Today, we believe that all these drivers of equity return -- monetary policy, rising profitability, and focus on shareholder value -- have further to run in other parts of the world than in the U.S.

Europe: Stimulus on the Way
Continent-wide, Europe remains troubled.  But from the bottom up, we are finding some individual sectors and companies across portions of the region which are attractive.  Today, we are closely examining large cap situations particularly in France and Germany.  The German market trades at just 12 times forward earnings, considerably less expensive than the US, and opportunities in the industrial, health care and materials sectors look promising.  

In a development with potentially far-reaching implications, the European Central Bank announced in early September that it would launch a QE-like program of economic stimulus and interest rate cuts designed to strengthen the region's faltering recovery from the global recession.

The program's impact remains to be seen.  But the stubborn reality is that Europe's recovery remains several years behind that of the U.S. -- creating the opportunity to invest today with an eye toward improving asset values in months and years to come.

Japan:  In the Midst of a Bull Market
The Japanese story is perhaps even more provocative.  In fact, we believe that we could be early in a long-running Japanese bull market.

Plagued by low growth, Japan has been out of favor for two decades, and many attractive companies are now trading at below book value.  On a total market basis, the Nikkei is now trading at just 1.4 times book value, compared with 2.4 times book value for the S&P {500}.

As was the case in the U.S. -- and is now in Europe -- Japan is deploying monetary tools to move its economy forward, with the Bank of Japan conducting a massive asset buying program to increase the money supply, depreciate the Japanese yen and stimulate growth.  The government is also progressing on other structural reforms, including improving corporate governance and reducing corporate taxation.

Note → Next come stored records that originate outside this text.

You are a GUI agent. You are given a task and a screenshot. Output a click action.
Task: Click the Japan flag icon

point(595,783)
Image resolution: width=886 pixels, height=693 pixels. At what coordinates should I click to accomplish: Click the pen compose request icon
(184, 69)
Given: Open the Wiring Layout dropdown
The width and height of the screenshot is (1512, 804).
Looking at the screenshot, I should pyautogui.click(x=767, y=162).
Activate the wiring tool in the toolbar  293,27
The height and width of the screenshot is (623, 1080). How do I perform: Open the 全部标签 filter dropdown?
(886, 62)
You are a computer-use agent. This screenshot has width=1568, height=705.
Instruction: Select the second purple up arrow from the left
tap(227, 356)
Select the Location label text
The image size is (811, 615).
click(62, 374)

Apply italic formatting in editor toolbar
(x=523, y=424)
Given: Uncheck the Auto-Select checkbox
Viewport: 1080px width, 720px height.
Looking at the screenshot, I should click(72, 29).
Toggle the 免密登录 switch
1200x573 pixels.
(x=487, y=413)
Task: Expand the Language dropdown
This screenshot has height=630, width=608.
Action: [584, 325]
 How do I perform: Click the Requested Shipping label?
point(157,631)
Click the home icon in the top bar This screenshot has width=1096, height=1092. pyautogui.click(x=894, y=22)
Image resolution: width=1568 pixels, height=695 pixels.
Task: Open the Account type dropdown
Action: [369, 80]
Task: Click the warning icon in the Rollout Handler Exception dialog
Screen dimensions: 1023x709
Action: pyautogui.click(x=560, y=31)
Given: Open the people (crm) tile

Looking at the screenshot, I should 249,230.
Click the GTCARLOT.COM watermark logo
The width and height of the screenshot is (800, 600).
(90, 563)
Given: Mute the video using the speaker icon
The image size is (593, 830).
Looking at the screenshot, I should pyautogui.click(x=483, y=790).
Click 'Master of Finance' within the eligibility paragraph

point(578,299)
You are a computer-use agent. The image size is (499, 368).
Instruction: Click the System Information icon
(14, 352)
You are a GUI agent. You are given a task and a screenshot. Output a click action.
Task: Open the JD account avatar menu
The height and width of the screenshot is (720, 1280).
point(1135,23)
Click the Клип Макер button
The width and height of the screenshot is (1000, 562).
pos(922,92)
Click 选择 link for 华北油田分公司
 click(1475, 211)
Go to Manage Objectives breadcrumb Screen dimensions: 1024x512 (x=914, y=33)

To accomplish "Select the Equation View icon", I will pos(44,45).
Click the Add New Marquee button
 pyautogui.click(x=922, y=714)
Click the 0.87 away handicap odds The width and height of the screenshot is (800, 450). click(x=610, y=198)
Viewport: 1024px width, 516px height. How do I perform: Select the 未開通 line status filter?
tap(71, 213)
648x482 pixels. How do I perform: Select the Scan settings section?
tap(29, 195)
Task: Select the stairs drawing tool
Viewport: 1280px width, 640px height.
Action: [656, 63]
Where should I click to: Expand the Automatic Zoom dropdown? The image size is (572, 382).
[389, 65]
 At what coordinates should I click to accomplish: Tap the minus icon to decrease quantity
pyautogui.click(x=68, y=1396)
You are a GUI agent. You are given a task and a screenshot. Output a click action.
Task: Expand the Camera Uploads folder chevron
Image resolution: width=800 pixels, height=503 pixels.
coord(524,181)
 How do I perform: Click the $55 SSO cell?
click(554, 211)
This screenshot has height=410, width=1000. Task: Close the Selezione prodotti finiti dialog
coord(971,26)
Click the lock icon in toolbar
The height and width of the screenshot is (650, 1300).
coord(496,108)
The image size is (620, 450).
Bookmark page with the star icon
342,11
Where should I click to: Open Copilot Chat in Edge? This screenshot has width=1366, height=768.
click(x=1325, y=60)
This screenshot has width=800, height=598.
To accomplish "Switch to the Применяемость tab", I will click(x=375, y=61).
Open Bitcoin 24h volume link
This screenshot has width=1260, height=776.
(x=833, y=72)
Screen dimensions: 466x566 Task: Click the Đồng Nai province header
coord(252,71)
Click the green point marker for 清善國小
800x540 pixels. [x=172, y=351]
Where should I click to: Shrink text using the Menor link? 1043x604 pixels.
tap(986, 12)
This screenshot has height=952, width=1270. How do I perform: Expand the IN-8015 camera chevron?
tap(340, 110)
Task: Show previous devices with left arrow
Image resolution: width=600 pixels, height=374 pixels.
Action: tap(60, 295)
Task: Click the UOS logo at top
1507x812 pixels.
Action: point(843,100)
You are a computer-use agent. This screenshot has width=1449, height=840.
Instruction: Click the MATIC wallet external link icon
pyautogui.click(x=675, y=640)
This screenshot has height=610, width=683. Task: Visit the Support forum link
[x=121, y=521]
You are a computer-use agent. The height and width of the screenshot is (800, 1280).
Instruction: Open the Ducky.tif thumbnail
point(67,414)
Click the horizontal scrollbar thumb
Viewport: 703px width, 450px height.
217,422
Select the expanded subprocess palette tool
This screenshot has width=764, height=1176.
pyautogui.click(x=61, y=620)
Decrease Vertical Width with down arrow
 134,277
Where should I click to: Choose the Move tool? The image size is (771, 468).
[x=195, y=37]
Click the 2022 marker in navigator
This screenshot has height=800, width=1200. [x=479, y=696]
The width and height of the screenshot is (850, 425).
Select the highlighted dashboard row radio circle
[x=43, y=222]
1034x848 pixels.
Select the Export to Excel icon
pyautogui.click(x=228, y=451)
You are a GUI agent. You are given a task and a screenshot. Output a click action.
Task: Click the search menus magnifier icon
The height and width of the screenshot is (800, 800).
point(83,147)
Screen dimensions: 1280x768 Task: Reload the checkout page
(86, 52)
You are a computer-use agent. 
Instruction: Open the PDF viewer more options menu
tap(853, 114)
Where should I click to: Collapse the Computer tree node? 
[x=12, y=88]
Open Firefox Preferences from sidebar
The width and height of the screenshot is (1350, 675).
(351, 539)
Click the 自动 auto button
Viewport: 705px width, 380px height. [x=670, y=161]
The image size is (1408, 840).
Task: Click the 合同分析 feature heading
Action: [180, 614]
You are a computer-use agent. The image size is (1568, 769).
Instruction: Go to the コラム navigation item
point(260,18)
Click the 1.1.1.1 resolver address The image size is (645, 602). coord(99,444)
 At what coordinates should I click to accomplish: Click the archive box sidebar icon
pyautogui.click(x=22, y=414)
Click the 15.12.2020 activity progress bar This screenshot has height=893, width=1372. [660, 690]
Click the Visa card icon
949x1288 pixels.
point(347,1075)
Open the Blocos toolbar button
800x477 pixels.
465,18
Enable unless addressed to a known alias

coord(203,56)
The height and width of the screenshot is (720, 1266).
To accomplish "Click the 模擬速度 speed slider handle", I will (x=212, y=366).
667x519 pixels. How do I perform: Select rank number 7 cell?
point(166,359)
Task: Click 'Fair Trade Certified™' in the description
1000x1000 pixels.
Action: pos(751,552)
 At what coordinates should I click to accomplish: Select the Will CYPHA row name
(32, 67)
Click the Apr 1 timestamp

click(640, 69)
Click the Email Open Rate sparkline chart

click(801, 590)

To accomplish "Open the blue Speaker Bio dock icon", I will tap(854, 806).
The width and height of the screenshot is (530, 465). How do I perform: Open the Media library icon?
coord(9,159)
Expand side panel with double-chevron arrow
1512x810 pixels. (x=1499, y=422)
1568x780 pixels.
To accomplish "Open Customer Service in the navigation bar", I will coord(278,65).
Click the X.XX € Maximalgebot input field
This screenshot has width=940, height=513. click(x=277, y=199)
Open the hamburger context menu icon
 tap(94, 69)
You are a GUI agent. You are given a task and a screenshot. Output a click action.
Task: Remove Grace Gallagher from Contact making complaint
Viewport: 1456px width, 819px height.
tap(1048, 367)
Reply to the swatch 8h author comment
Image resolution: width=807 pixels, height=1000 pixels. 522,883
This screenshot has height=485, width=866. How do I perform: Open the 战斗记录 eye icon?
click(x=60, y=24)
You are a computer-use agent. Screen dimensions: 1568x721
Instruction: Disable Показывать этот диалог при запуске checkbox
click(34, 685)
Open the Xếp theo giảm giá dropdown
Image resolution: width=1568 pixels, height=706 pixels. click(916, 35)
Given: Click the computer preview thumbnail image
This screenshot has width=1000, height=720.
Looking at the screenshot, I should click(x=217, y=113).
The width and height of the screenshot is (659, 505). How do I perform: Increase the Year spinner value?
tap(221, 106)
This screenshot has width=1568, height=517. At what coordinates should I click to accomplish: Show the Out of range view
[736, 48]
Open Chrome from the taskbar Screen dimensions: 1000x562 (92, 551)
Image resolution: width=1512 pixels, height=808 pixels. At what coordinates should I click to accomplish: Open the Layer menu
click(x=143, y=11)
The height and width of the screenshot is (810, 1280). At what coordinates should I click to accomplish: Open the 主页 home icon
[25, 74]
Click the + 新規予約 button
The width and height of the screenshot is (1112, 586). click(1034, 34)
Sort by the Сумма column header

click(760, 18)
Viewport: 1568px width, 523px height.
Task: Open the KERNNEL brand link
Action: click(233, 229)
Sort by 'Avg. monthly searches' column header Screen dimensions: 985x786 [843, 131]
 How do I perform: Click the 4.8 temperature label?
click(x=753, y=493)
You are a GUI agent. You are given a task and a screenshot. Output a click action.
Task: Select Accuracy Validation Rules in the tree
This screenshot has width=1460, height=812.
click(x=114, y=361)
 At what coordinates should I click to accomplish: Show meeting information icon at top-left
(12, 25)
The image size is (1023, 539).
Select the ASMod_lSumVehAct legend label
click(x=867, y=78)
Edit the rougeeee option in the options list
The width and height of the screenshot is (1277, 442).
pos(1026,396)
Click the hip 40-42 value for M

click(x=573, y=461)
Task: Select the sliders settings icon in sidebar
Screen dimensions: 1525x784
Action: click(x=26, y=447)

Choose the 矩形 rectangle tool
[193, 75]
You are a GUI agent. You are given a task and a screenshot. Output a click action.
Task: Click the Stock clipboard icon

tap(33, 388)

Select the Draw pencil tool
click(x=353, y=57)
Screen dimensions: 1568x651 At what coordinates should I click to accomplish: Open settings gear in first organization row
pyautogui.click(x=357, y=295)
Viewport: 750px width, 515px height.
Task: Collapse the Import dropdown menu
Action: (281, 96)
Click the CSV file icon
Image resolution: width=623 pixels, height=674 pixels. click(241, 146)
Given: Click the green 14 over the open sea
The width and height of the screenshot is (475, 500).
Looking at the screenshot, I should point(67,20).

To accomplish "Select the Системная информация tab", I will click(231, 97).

Ultimately, Japanese investors’ willingness to invest in their own stock market could be the biggest mover.  Overall, individual Japanese investors maintain just a 6 percent allocation to equities. That will not be enough, given the mismatch between the financial needs of an aging population and ongoing low bond yields.  We believe that the Japanese investing marketplace is on the verge of a fundamental and broad-scale shift toward stock investing and away from cash and bonds, particularly as the Japanese government continues to pursue policies designed to stimulate inflation.  We want to position our investors ahead of the shift, because the impact on Japanese stock valuations could be profound.

Support for "Thinking Globally"
The case for a smartly constructed, long-term global allocation portfolio is firmly established.  Yet, the Japan and Europe stories -- and the contrast with an aging U.S. bull market -- represent fresh support for investors to think about owning a well-diversified global portfolio.

If the global market crisis taught investors anything, it is surely that the relative appeal of asset classes, industry and business sectors, and nations and regions changes all the time -- often suddenly and precipitously.  Investors also need to recognize that, a home market's comforts notwithstanding, investment beyond the U.S. -- far from being inherently risky -- will typically be a valuable counterbalance to the arguably more serious risk of over-concentration at home.

Helping investors stay properly positioned globally will remain a long term exercise.  But showing an investor that tapping a new market beyond home is not about taking on incremental risk -- but rather seeking a new source of value that can restore their portfolio risk/return balance to a comfortable posture -- can go a long way toward "thinking globally" in the most positive and rewarding way.


Dennis Stattman is managing director and portfolio manager at BlackRock Global Allocation Fund.